Set exercise
Copy everything from the line containing "At what coordinates" down to the end of the rows, swapping "Partners" for "Careers" and changing nothing else. Leave the pictures out of your copy.

— start Given data —

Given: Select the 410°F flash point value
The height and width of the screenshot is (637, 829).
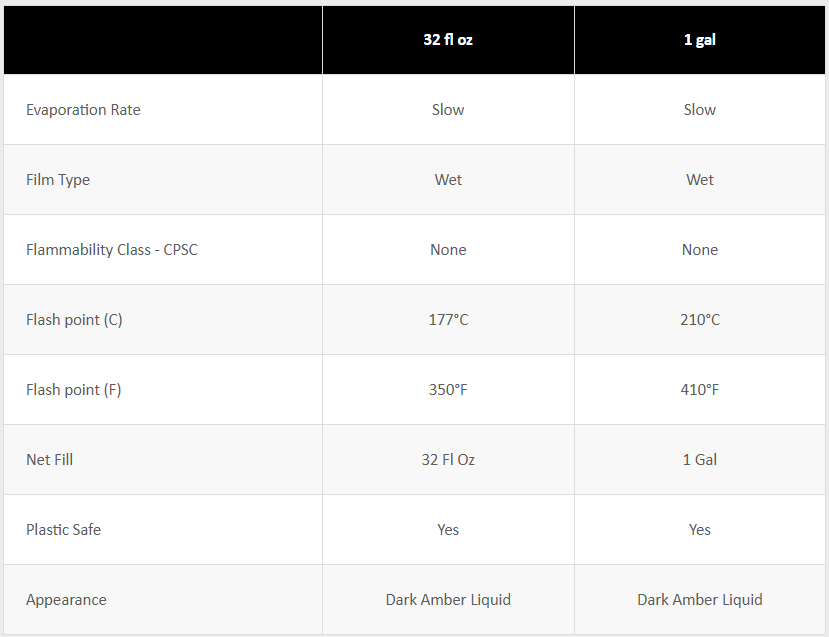Looking at the screenshot, I should [x=700, y=390].
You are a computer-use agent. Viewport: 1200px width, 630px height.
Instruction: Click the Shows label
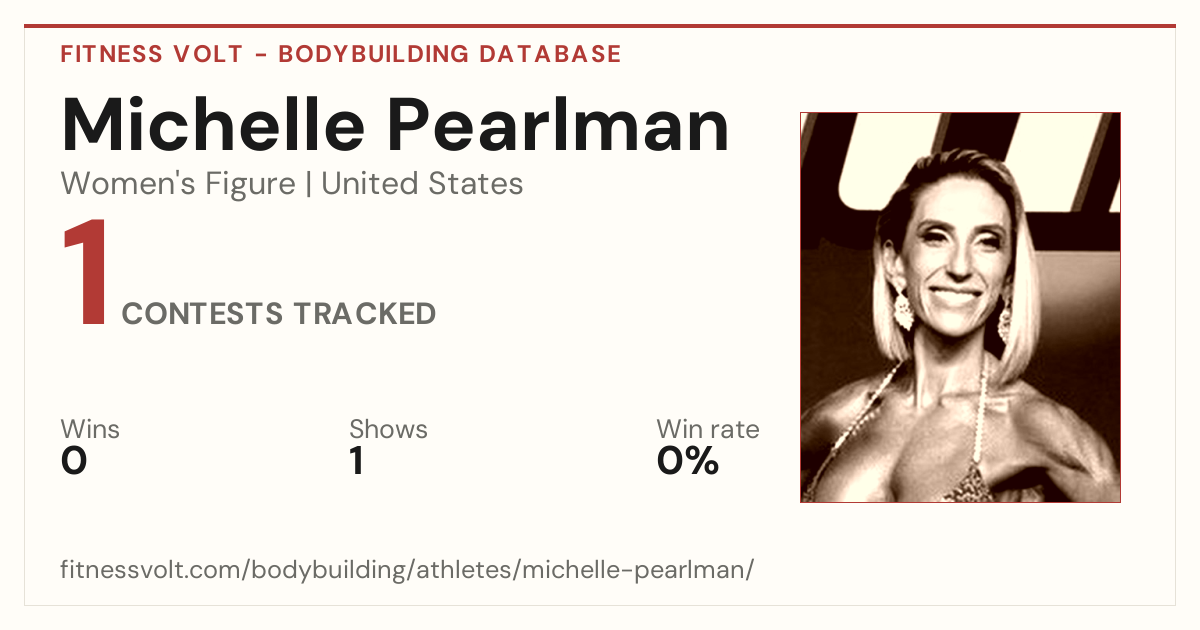(388, 429)
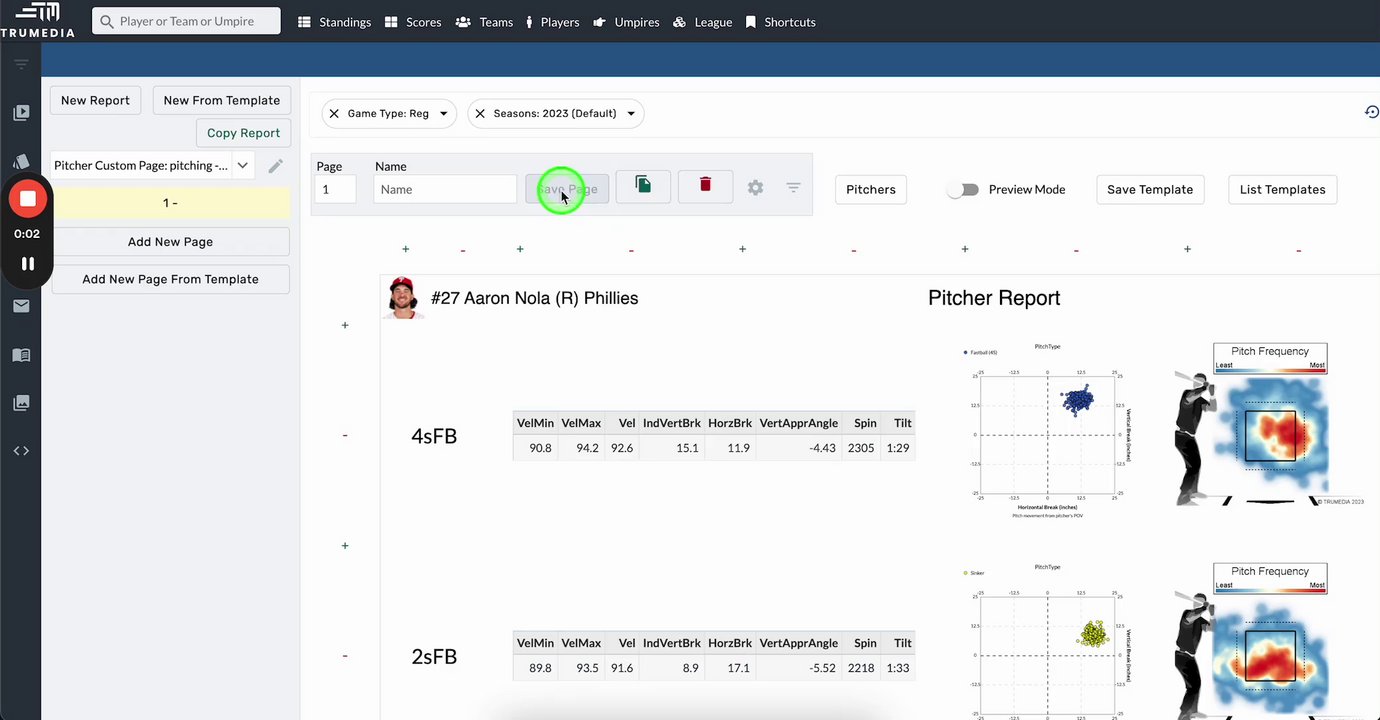1380x720 pixels.
Task: Open page settings gear icon
Action: click(755, 188)
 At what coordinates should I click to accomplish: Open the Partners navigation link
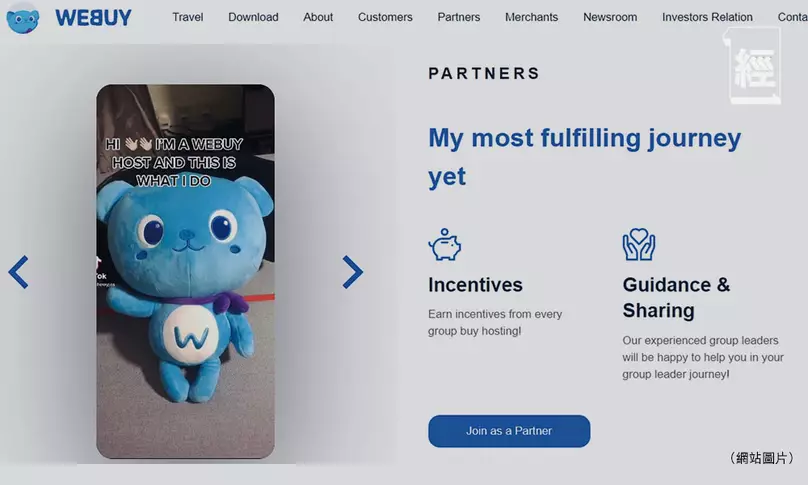click(x=459, y=17)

— end Given data —

Solution for this task
 At what coordinates should I click to accomplish: Open the Careers navigation link
click(x=459, y=17)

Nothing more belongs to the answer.